月の魚(3)
■「月魚 (文庫)」 著:三浦しをん
古書店『無窮堂』の若き当主、真志喜とその友人で同じ業界に身を置く瀬名垣。二人は幼い頃から、密かな罪の意識をずっと共有してきた―。瀬名垣の父親は「せどり屋」とよばれる古書界の嫌われ者だったが、その才能を見抜いた真志喜の祖父に目をかけられたことで、幼い二人は兄弟のように育ったのだ。しかし、ある夏の午後起きた事件によって、二人の関係は大きく変っていき…。透明な硝子の文体に包まれた濃密な感情。月光の中で一瞬魅せる、魚の跳躍のようなきらめきを映し出した物語。

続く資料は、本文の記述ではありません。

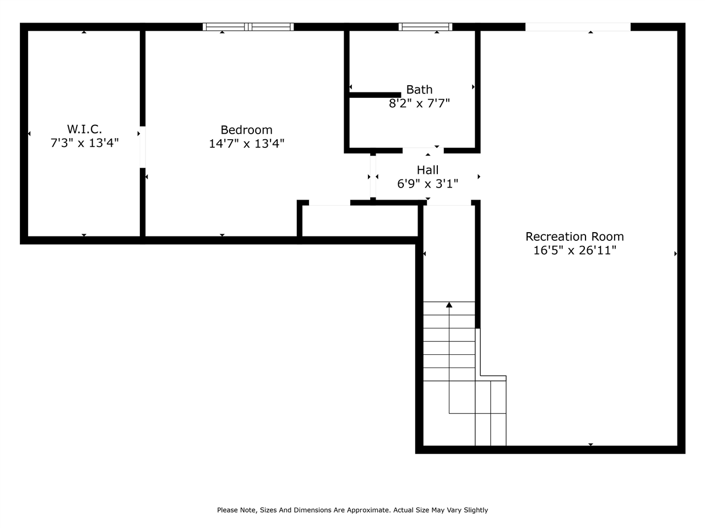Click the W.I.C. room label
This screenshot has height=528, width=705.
pos(84,129)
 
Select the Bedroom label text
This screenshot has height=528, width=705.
pos(246,130)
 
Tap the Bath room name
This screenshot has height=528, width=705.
pos(419,90)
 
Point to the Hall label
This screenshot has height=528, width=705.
pos(427,170)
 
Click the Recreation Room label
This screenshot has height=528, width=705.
pos(574,237)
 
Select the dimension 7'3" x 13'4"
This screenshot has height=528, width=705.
pos(84,143)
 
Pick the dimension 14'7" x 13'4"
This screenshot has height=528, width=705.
pos(246,144)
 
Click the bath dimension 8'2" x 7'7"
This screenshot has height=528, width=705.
pos(419,103)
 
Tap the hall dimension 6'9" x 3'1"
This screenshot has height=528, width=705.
pos(427,184)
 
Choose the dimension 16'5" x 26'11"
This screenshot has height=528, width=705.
pos(574,250)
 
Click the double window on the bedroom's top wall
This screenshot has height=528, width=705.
pos(248,26)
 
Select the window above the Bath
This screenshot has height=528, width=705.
pos(425,26)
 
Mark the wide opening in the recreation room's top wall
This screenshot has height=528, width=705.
pos(577,26)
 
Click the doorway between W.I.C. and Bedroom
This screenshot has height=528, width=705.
pos(142,147)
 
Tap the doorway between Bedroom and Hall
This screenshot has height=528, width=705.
pos(373,176)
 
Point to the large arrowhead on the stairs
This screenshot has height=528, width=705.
pos(449,305)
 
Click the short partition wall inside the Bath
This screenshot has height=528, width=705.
pos(375,95)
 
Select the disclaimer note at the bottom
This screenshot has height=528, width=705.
pos(352,510)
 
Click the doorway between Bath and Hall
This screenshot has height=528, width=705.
pos(423,150)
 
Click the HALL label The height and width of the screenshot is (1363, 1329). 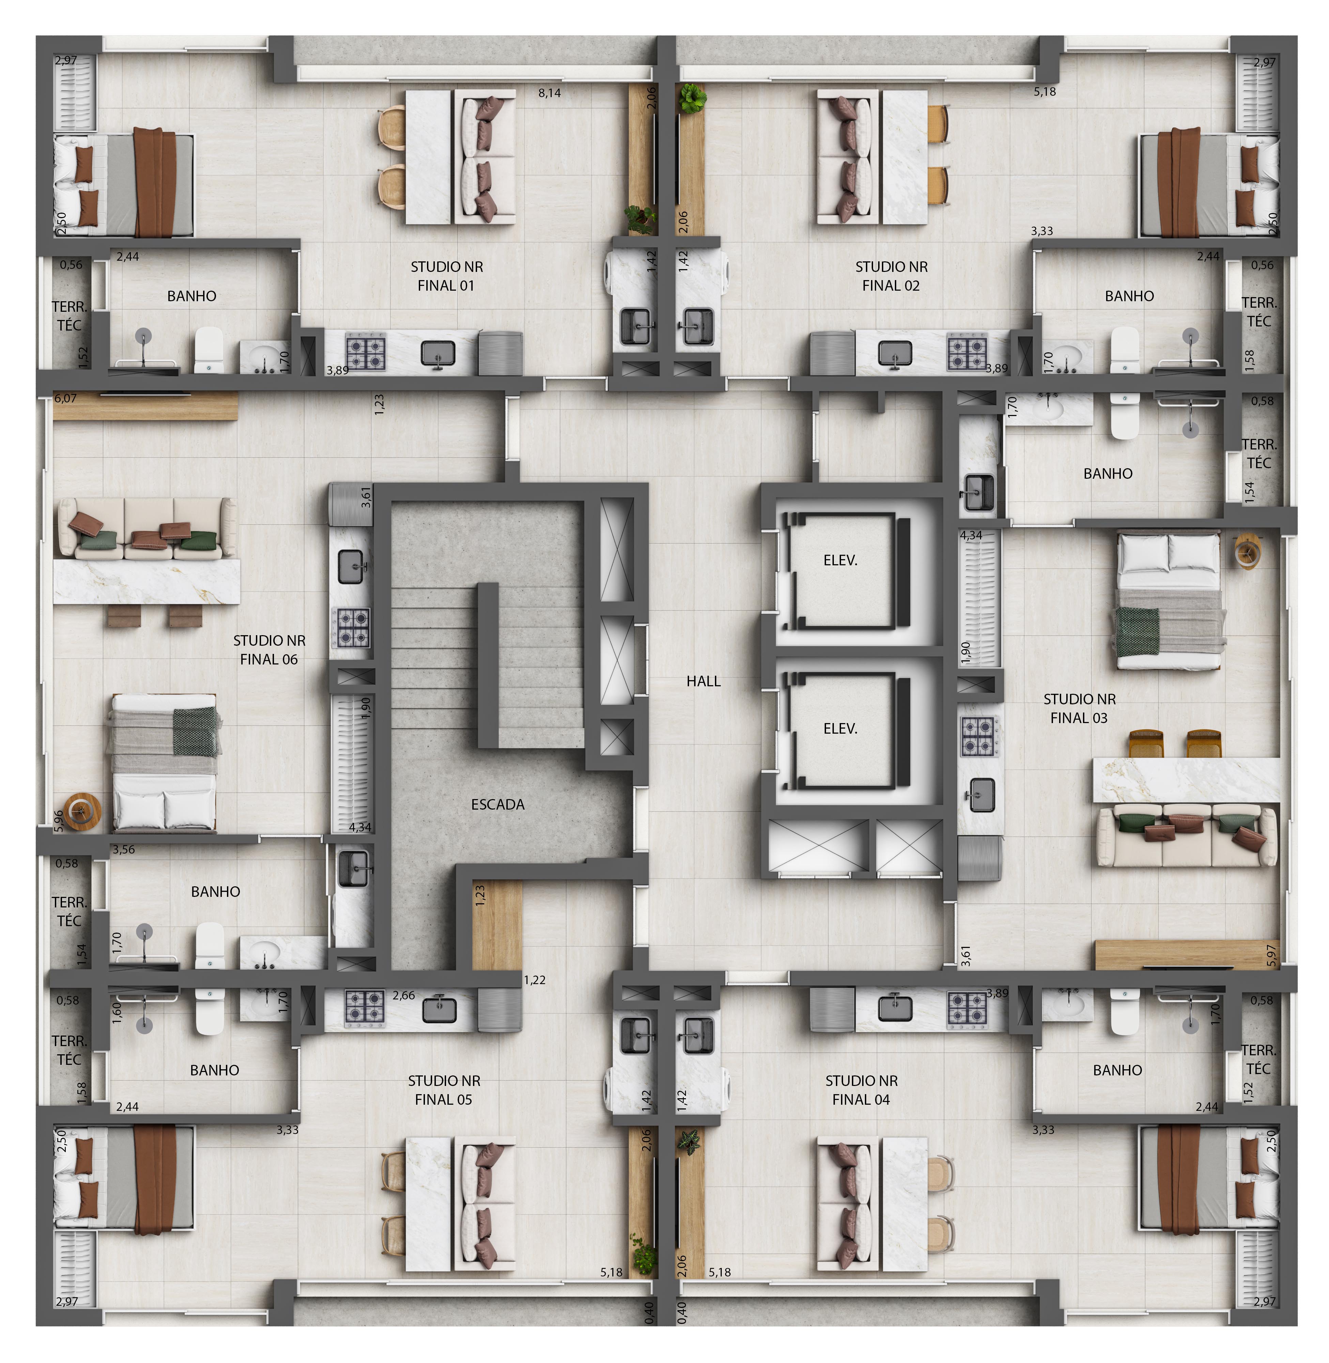click(703, 681)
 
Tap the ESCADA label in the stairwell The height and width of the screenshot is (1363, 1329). click(498, 805)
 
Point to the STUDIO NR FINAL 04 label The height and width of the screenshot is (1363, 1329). click(861, 1090)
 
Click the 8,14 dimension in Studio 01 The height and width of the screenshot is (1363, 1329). click(549, 93)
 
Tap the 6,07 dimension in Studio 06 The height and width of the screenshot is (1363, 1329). click(66, 398)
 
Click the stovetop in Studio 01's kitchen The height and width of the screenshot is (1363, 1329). click(366, 352)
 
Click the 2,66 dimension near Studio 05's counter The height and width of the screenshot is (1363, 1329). click(403, 995)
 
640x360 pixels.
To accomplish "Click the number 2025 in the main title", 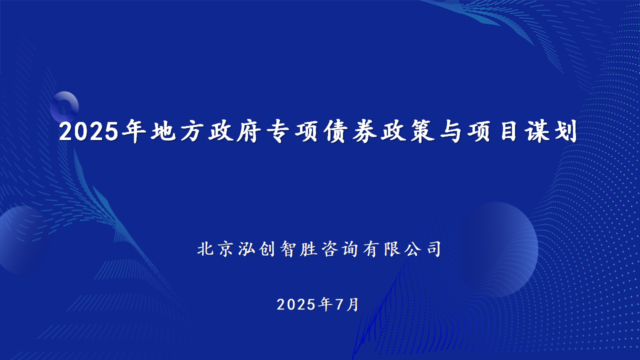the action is [89, 132].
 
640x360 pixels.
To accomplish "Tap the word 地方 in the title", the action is [177, 132].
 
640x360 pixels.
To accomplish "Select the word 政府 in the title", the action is [235, 132].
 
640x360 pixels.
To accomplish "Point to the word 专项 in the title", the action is [292, 132].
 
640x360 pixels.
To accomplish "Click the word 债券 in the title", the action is [350, 132].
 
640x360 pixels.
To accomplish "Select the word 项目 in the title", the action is [492, 132].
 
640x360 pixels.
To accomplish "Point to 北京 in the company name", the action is [215, 249].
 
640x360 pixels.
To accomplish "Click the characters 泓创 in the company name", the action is [256, 249].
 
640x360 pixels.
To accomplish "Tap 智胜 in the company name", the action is [298, 249].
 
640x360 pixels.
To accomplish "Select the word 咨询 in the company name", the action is [340, 249].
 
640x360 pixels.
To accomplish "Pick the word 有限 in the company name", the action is [382, 249].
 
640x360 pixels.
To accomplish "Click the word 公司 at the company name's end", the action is [423, 249].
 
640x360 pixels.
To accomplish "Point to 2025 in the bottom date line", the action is [296, 304].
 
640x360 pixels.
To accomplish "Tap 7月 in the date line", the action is [347, 304].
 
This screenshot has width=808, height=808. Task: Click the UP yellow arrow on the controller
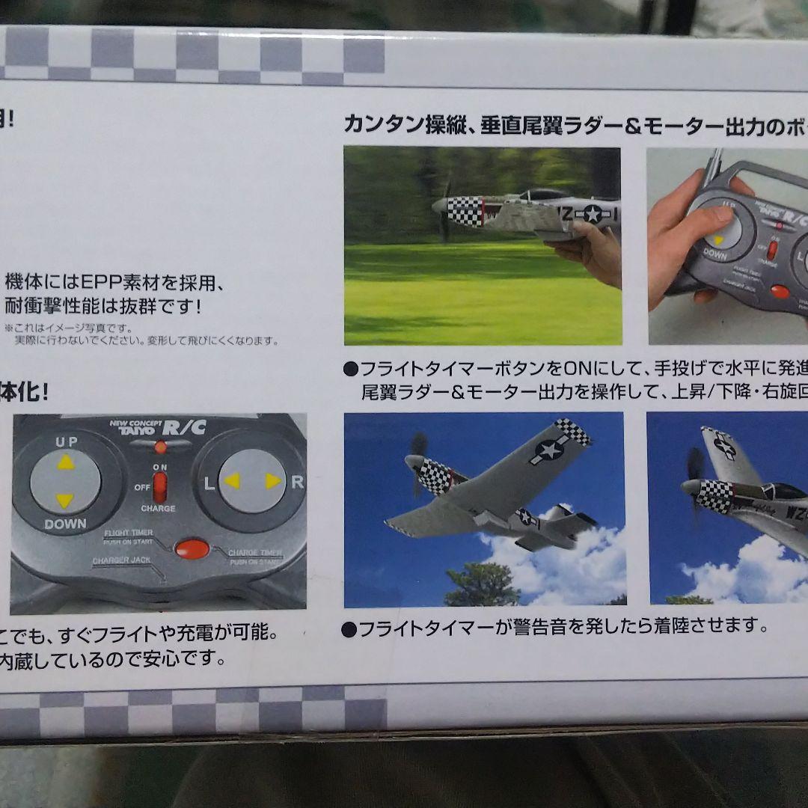(x=66, y=462)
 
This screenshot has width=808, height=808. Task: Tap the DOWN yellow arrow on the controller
(x=66, y=500)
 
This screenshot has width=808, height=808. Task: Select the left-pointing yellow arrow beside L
(x=232, y=481)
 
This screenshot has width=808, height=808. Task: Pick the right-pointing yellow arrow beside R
(x=273, y=481)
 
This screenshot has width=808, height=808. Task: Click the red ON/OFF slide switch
(x=160, y=487)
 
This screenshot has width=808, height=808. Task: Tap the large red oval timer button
(x=192, y=548)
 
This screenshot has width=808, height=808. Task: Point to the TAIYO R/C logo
(x=159, y=427)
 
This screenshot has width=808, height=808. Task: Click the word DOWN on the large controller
(x=65, y=524)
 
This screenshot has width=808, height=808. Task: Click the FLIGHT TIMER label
(x=128, y=533)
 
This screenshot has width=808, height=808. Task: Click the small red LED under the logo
(x=160, y=447)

●三浦しをん 1976年、東京生まれ。早稲田大学卒。就職活動中に才能を見出され、2000年、長篇小説『格闘する者に○』でデビュー。Boiled Eggs Onlineにて「しをんのしおり」を連載中。
■「月の魚」
フグ目の魚マンボウは、英名をOcean sunfish(海の太陽魚)、仏名をPoisson lune(月の魚)といいます。体は卵形で、よく側扁する。胸鰭は丸い。尾鰭はなく、尾鰭のように見えるのは舵鰭(だき)と呼ばれ、これは丸い。
マンボウ科は世界に3属3種、マンボウ、ヤリマンボウ、クサビフグがいるが、この全種が日本にも分布する。全長3mに達するが、皮が厚く、肉の量は少ない。肉は白身でやわらかく淡泊、新鮮なものは美味しいが、鮮度が落ちると生臭くなるため、地元で食べられることが多い。マンボウの腸など、内臓も喜ばれる。